Sources: GM Danny Ferry's reference to Luol Deng's African heritage initiated Hawks investigation

The Vertical
Yahoo Sports
Hawks GM Danny Ferry referred to free agent Luol Deng as having "some African in him" on an organizational conference call, sources told Yahoo Sports. (AP)

Danny Ferry

Hawks GM Danny Ferry referred to free agent Luol Deng as having "some African in him" on an organizational conference call, sources told Yahoo Sports. (AP)

The trigger of events that led to the toppling of Atlanta Hawks owner Bruce Levenson began with general manager Danny Ferry referring to free agent Luol Deng as having "some African in him" on an organizational conference call, league sources with direct knowledge of the probe told Yahoo Sports.

"He's still a young guy overall," Ferry said, league sources with direct knowledge of the probe told Yahoo. “He's a good guy overall. But he's not perfect. He's got some African in him.

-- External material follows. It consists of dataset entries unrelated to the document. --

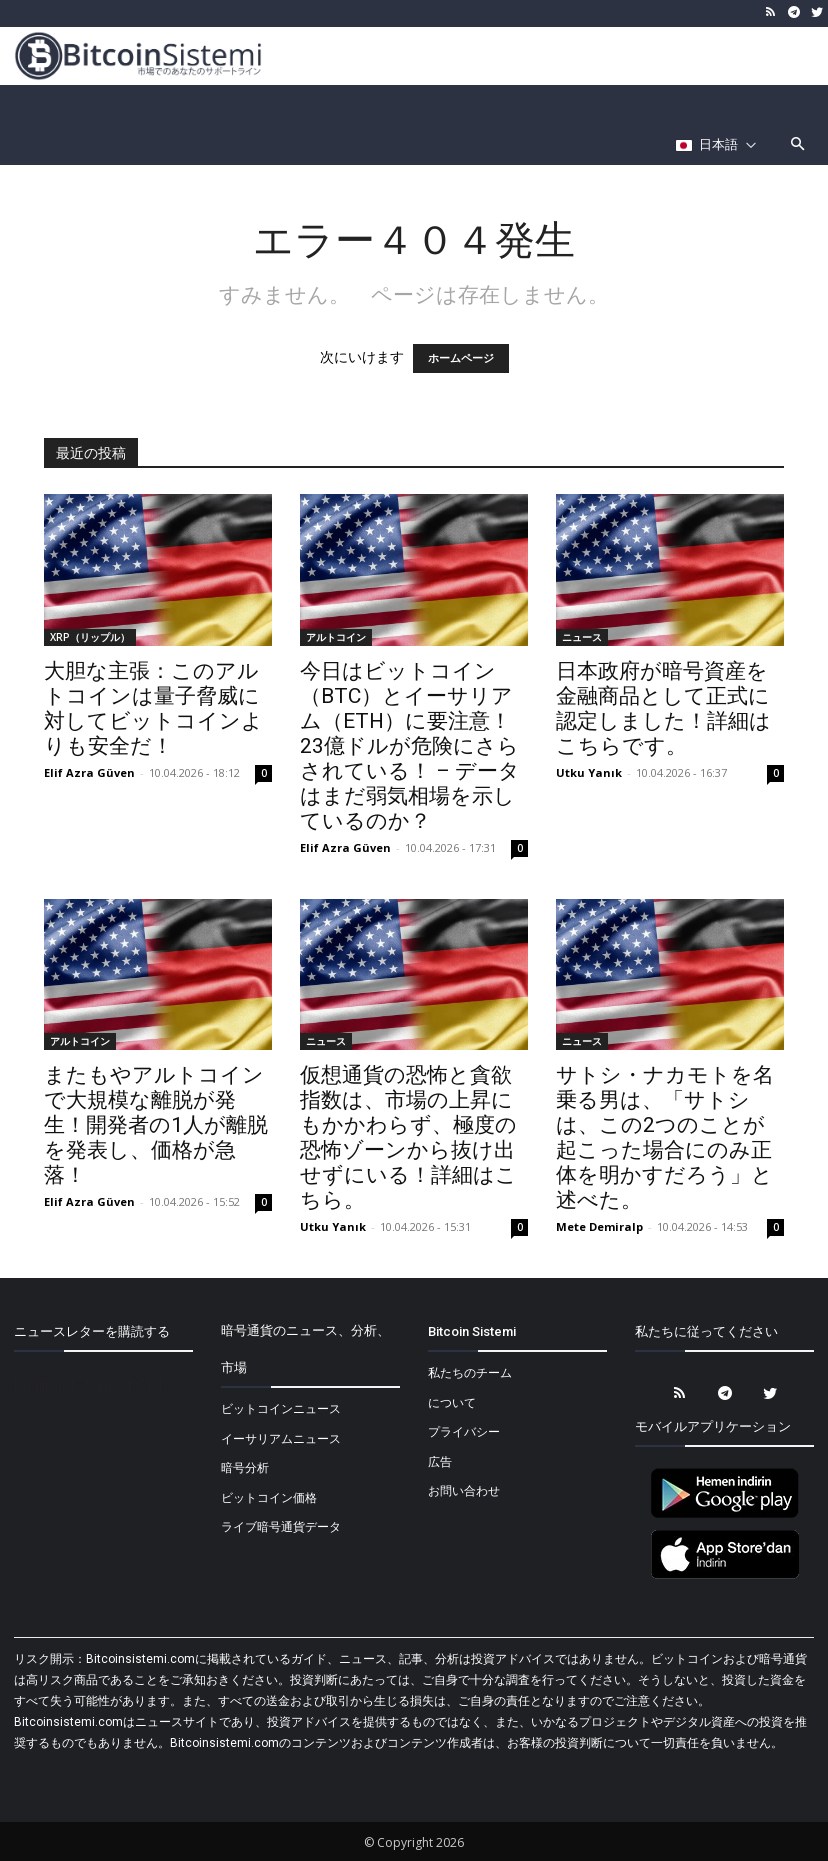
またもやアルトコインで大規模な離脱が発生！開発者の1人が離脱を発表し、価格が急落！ (156, 1125)
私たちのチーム (470, 1373)
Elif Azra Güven (89, 772)
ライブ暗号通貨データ (281, 1527)
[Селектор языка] (716, 145)
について (452, 1403)
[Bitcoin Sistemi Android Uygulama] (725, 1515)
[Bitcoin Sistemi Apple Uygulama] (725, 1576)
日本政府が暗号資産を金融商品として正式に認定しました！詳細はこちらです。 (663, 708)
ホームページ (461, 358)
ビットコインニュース (281, 1409)
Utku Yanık (589, 772)
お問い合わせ (464, 1491)
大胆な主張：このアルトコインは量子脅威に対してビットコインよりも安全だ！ (153, 708)
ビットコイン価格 (269, 1498)
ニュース (582, 637)
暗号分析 (245, 1468)
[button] (798, 145)
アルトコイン (336, 637)
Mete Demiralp (599, 1226)
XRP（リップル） (90, 637)
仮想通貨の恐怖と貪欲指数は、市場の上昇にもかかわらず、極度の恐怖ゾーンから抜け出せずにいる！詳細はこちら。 (408, 1137)
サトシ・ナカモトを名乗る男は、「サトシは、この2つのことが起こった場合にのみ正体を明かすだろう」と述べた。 (665, 1137)
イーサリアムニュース (281, 1439)
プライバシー (464, 1432)
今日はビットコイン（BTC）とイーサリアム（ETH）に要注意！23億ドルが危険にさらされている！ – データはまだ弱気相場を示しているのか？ (410, 746)
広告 (440, 1462)
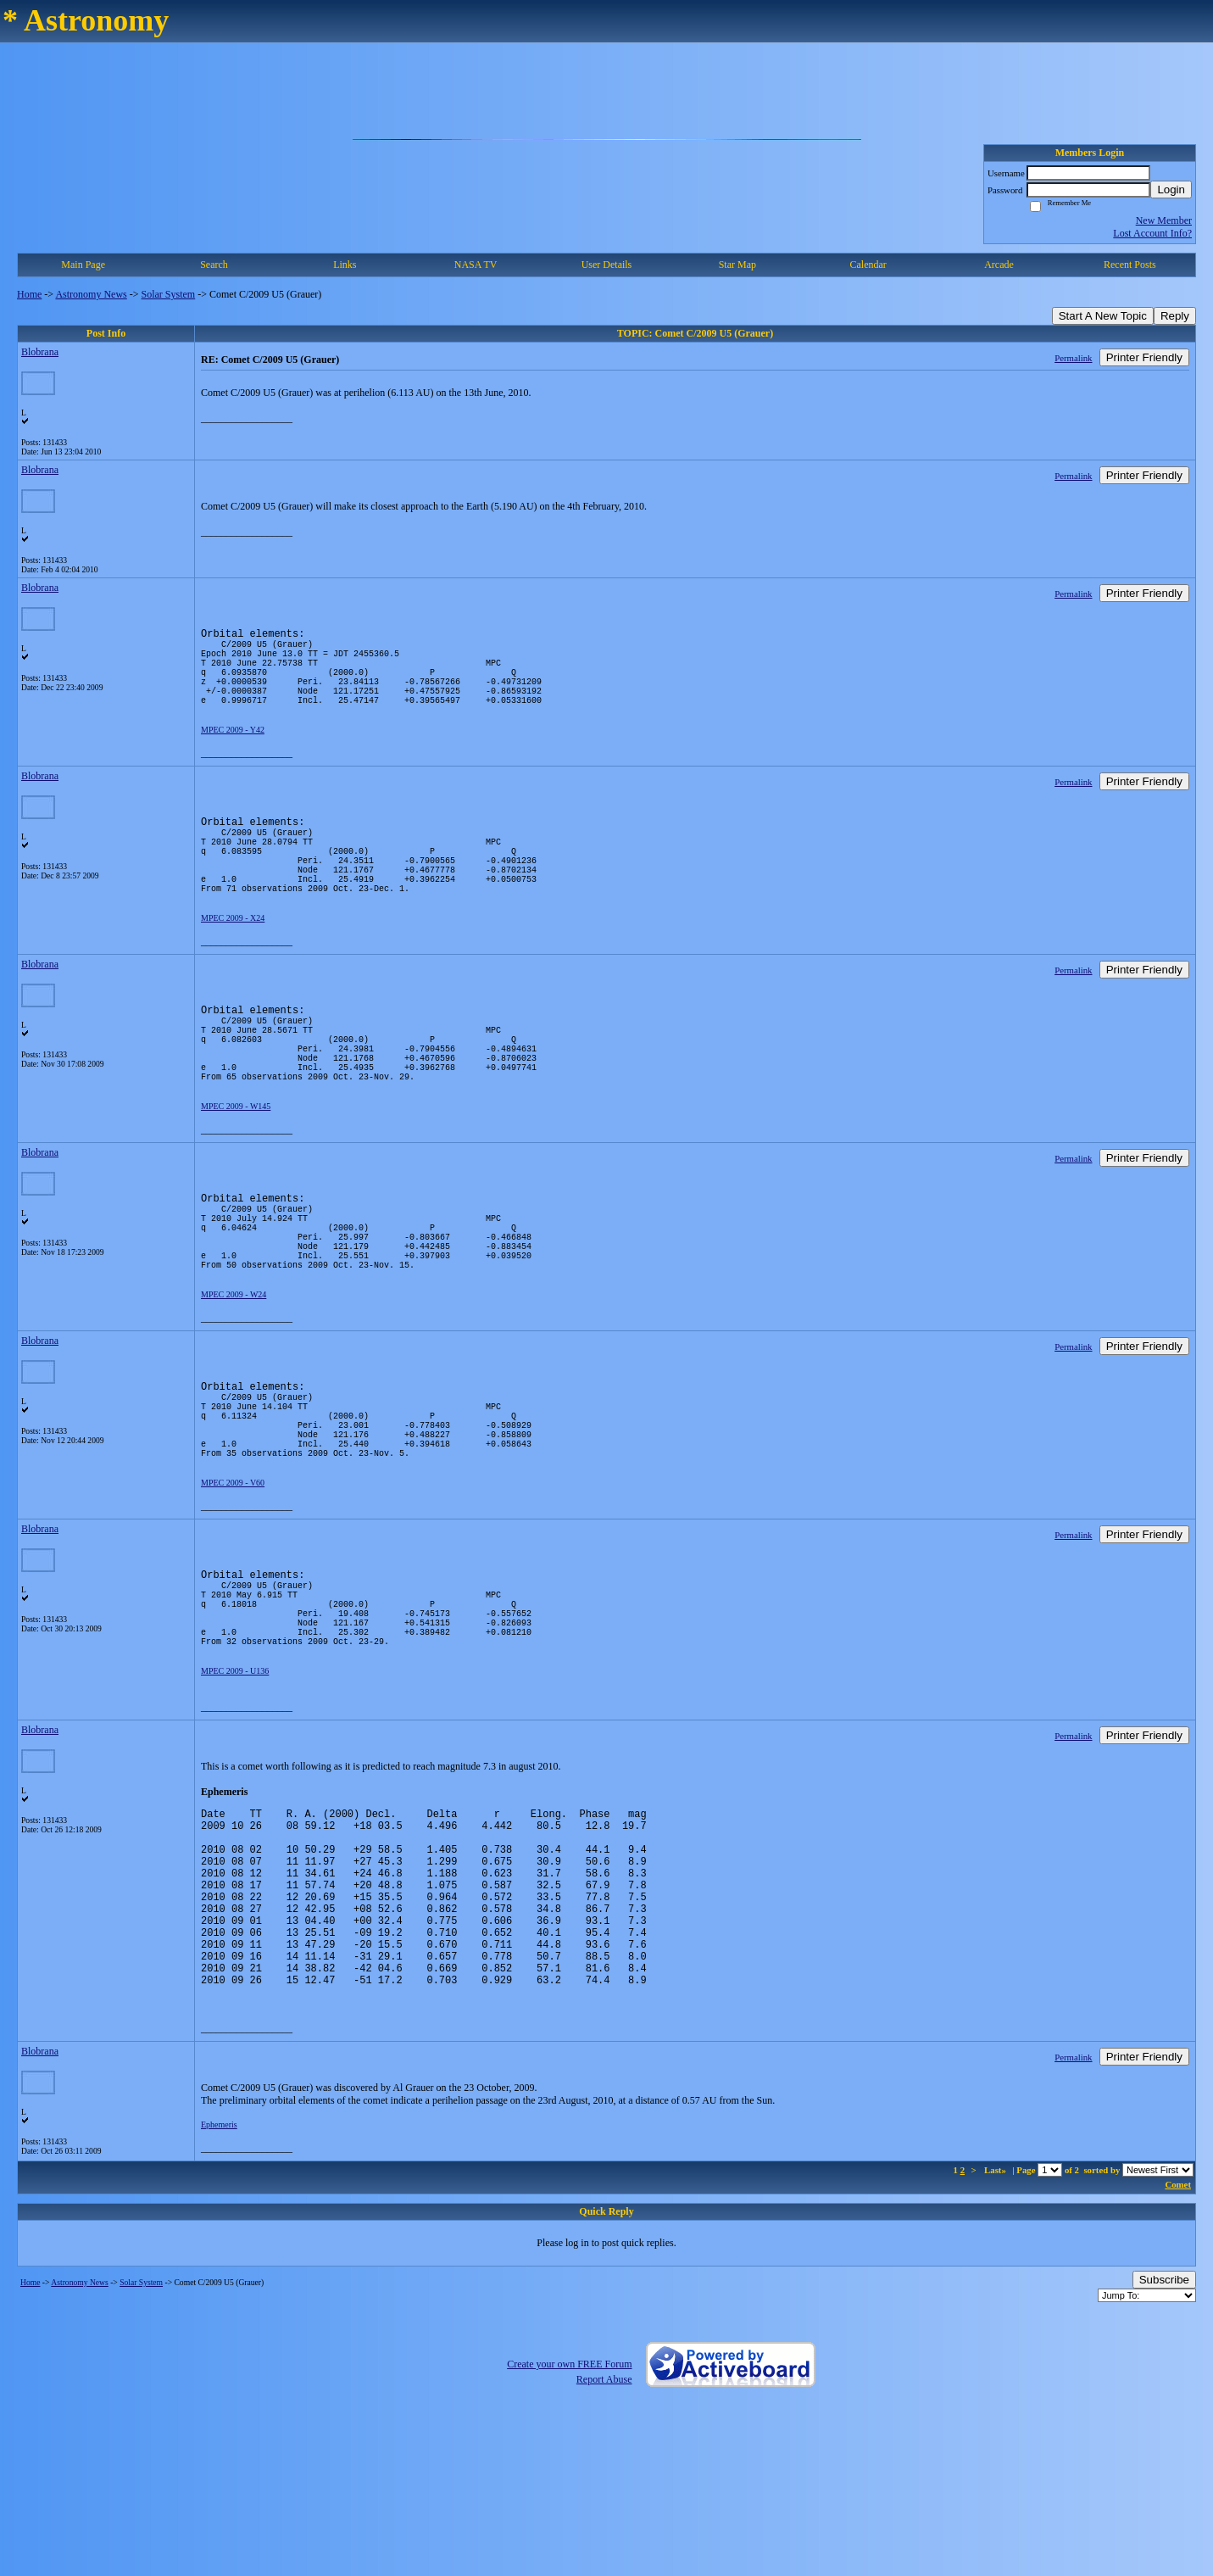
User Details (606, 264)
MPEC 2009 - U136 (235, 1793)
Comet (1178, 2344)
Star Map (737, 264)
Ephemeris (219, 2284)
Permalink (1073, 358)
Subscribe (1164, 2440)
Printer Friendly (1144, 357)
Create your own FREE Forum (569, 2524)
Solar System (169, 294)
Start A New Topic (1103, 315)
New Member (1164, 220)
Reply (1174, 315)
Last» (996, 2330)
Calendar (867, 264)
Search (214, 264)
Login (1171, 189)
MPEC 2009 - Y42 (232, 750)
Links (344, 264)
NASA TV (476, 264)
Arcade (999, 264)
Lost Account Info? (1152, 233)
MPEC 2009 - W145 (235, 1167)
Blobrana (39, 352)
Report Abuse (604, 2539)
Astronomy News (90, 294)
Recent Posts (1130, 264)
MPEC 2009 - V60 (232, 1584)
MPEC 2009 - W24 (233, 1375)
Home (29, 294)
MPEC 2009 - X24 (232, 958)
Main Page (83, 264)
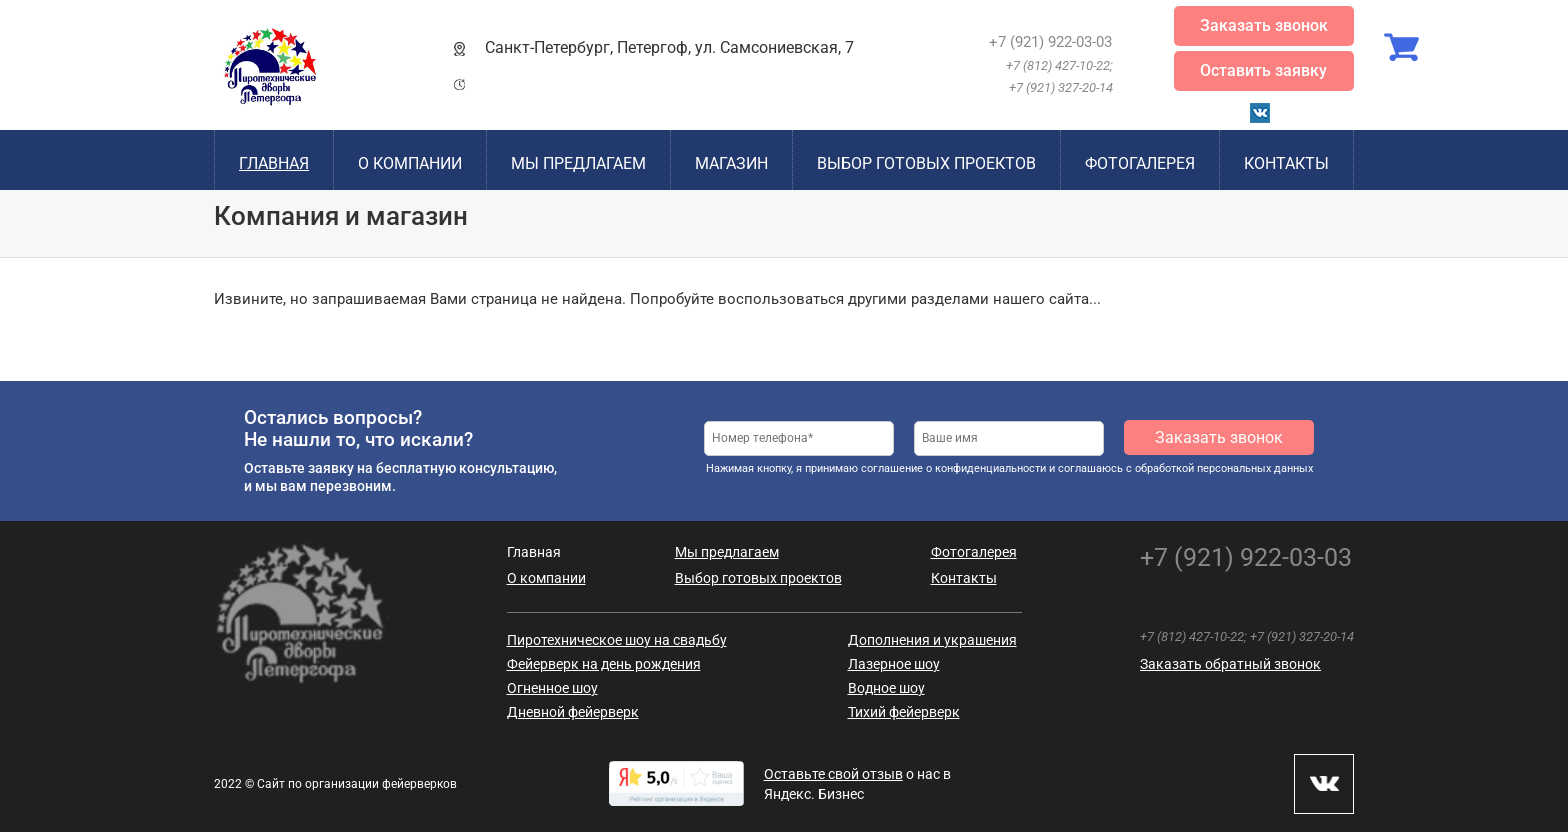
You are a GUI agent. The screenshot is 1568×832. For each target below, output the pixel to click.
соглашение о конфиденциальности (953, 468)
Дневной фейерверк (573, 712)
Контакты (1286, 163)
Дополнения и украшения (932, 640)
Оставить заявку (1263, 70)
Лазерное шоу (894, 664)
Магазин (731, 163)
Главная (274, 163)
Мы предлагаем (578, 163)
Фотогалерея (1140, 163)
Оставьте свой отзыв (833, 774)
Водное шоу (886, 688)
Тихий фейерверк (904, 712)
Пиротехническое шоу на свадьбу (617, 640)
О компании (410, 163)
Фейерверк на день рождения (604, 664)
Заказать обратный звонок (1230, 664)
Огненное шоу (552, 688)
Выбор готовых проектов (926, 163)
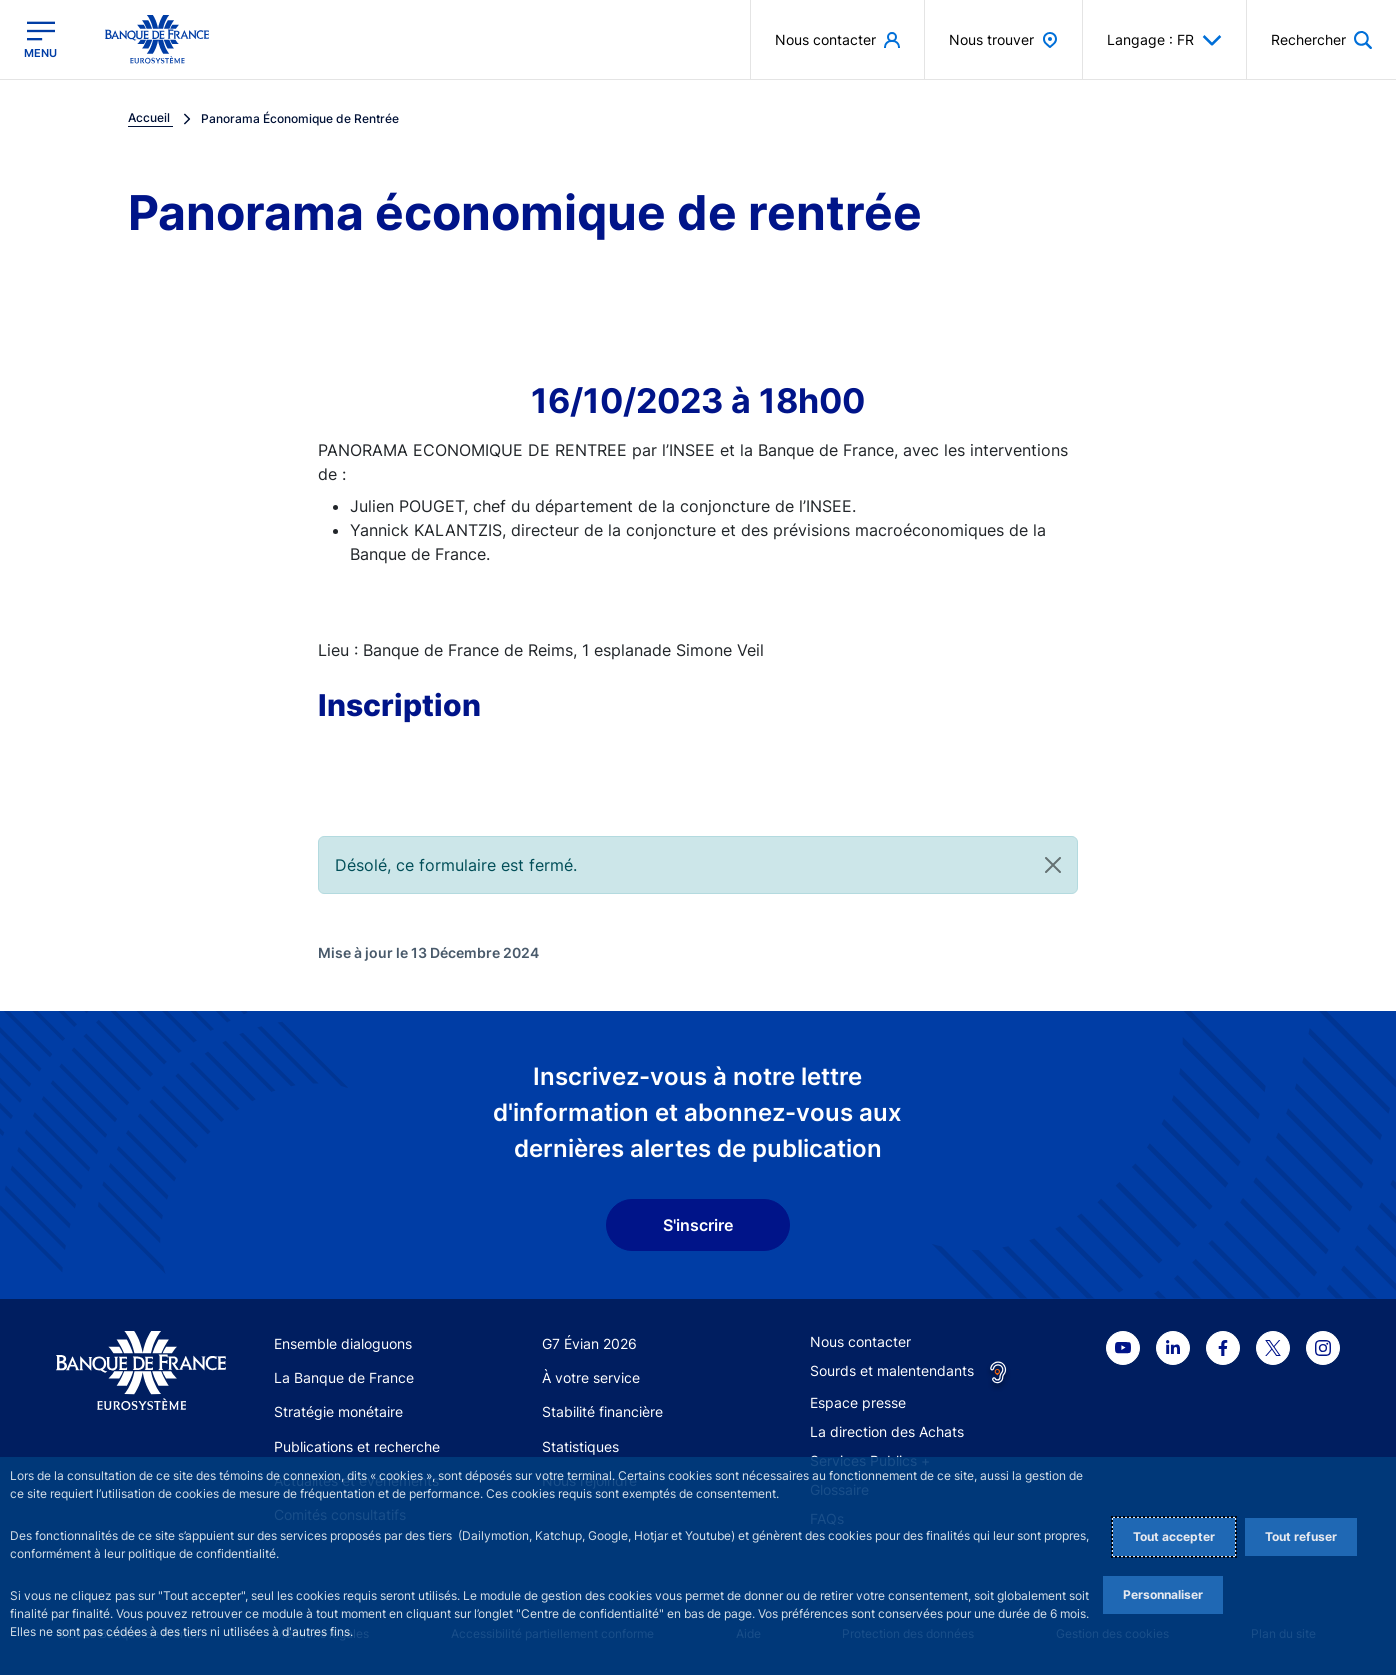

And I don't say that in a bad way."

Luol Deng, considered one of the highest character players in the NBA, was born in the Sudan.
Luol Deng, considered one of the highest character players in the NBA, was born in the Sudan.

Deng, considered one of the highest-character players in the NBA, was born in the Sudan.

The call with the ownership group had been set up to inform them of free-agent options on the market in July.

Ferry met with the Hawks coaches and players on Sunday and disclosed those comments with an apology, sources told Yahoo Sports.

Ferry reached out to Deng and Deng's agent, Ron Shade, on Monday, Shade told Yahoo Sports. Ferry hadn't yet spoken to Deng, but he did talk to Shade, a Chicago-based agent. "I have no reaction, but we've spoken," Shade told Yahoo.

Ferry was on the phone with seven Hawks owners and was reading off a report in which the information, Ferry said, had been gathered through a network of scouts, officials, players, coaches and others around basketball.

Hawks CEO Steve Koonin told the Atlanta Journal-Constitution that Ferry had received an undisclosed punishment, but would remain as GM.

The disparaging racial reference to Deng triggered at least one team owner on the call to pursue an independent investigation into how the organization operated in regard to race. The search uncovered the 2012 email that Levenson sent to Ferry and two minority owners that ultimately led to Levenson's decision, under pressure, to sell his stake in the Hawks.

NBA commissioner Adam Silver met with a senior committee of owners late last week in New York, and league investigators outlined the findings on the probe in Atlanta, sources told Yahoo Sports. The NBA and Hawks officials helped convince Levenson to sell his majority share of the Hawks.

Ferry and Deng both played basketball at Duke University. Deng signed a free-agent deal with the Miami Heat this offseason. Atlanta did discuss a deal with him, but hadn't come close to meeting his contractual demands.

Atlanta hired Ferry as its general manager in 2012. He had served as an assistant GM twice in San Antonio, and was the GM of the Cleveland Cavaliers for five years. There had never previously been a suggestion that he had been insensitive or intolerant on issues of race.